If you’re like me, you switched your default browser over to Chrome years ago and never looked back. Chances are, before you made the switch, you used Firefox or — God forbid — Internet Explorer. What made Chrome stand out back then was its speed and simplicity, especially at a time when Firefox felt like it was getting slower and heavier with every update. But times have changed. It’s now time to give Firefox another chance.
Earlier this week, Mozilla, the nonprofit organization behind Firefox, launched the first beta of Firefox 57. That doesn’t sound like a big deal, but version 57 is the most important Firefox release in years. It’s the culmination of years of work on many of the moving pieces that the user never sees but that allow the browser to quickly display your Gmail inbox, YouTube video or cat forum. To mark the fact that this is such a major release, Mozilla has dubbed this release “Firefox Quantum.”

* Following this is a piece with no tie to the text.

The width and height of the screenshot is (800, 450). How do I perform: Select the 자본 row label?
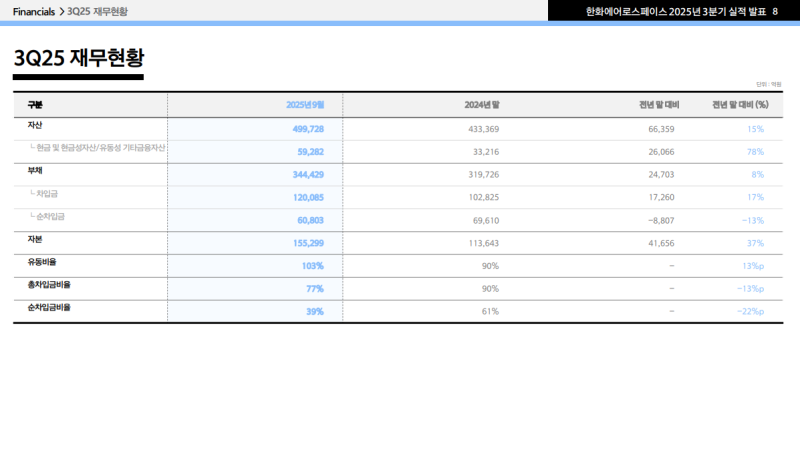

It’s no secret that Mozilla squandered a lot of time and energy on various projects that went nowhere (think its mobile phone OS, IoT services, creating a built-in video chat service, etc.). The organization also got caught up in some political turmoil and it took a while for it to recover from all of this. There’s no point in belaboring this. What matters is that Mozilla seems to have found its groove and focus again — and it’s starting to show.
Over the course of the last few years, Mozilla’s engineers were hard at work on a couple of projects that are now finally coming to fruition. Building these took longer than expected (and maybe necessary), but with Quantum, Mozilla now offers a browser that’s worth installing again.
Many of the updates in Quantum come from Mozilla’s experimental Servo browser and engine. Servo was never meant to be released as a standalone project, but was basically the incubation chamber for the future of Firefox. That engine was written in Rust, a programming language Mozilla developed for exactly this kind of use case.
This means that, unlike previous versions, Firefox Quantum can now take full advantage of multiple CPU cores — especially when it comes to its CSS engine, which plays a major role in how fast a web page renders. Ideally, this also means Firefox now uses far less memory (and often this means it’ll actually use less memory than Chrome).
The team also used this release to introduce a new interface. This means that the rounded tabs are gone, for example. The new interface focuses on simplicity and speed. Like previous versions, you can still modify the interface to your heart’s desire, but that interface will now also look good on high-DPI screens and work better on laptops with touchscreens.
Like before, Mozilla continues to ship Firefox with built-in support for Pocket. I appreciate that because I’m a heavy Pocket user, but not everybody is happy about this decision. Firefox Quantum also features a built-in screenshotting tool and a distraction-free reading mode.
I’ve been using the nightly version of Firefox for a few weeks now, leading up to this release, and the difference between these new versions and the old Firefox is night and day. It feels fast and light and I may just make it my default browser again once the stable version comes around.
I still have a few small gripes, of course. Why are the scollbars in Tweetdeck so ugly, for example? And why hasn’t LastPass launched a compatible version of its plug-in for the Firefox 57 beta yet (not like that’s Mozilla’s fault, but users don’t care)?
Is Firefox Quantum significantly better than Chrome? No. But they are on par again, and choosing a browser is often a very personal choice. Personally, I like the idea of getting a browser from an independent party. Until now, the trade-off between a fast Google-linked browser and a slow independent one wasn’t worth it for me. Now that they are both comparable again, that balance is shifting. Plus, while Mozilla wasn’t looking, competitors like Vivaldi, Brave (from Mozilla’s ousted former CEO Brendan Eich) and others have sprung up, while Opera and others still hang in there, too.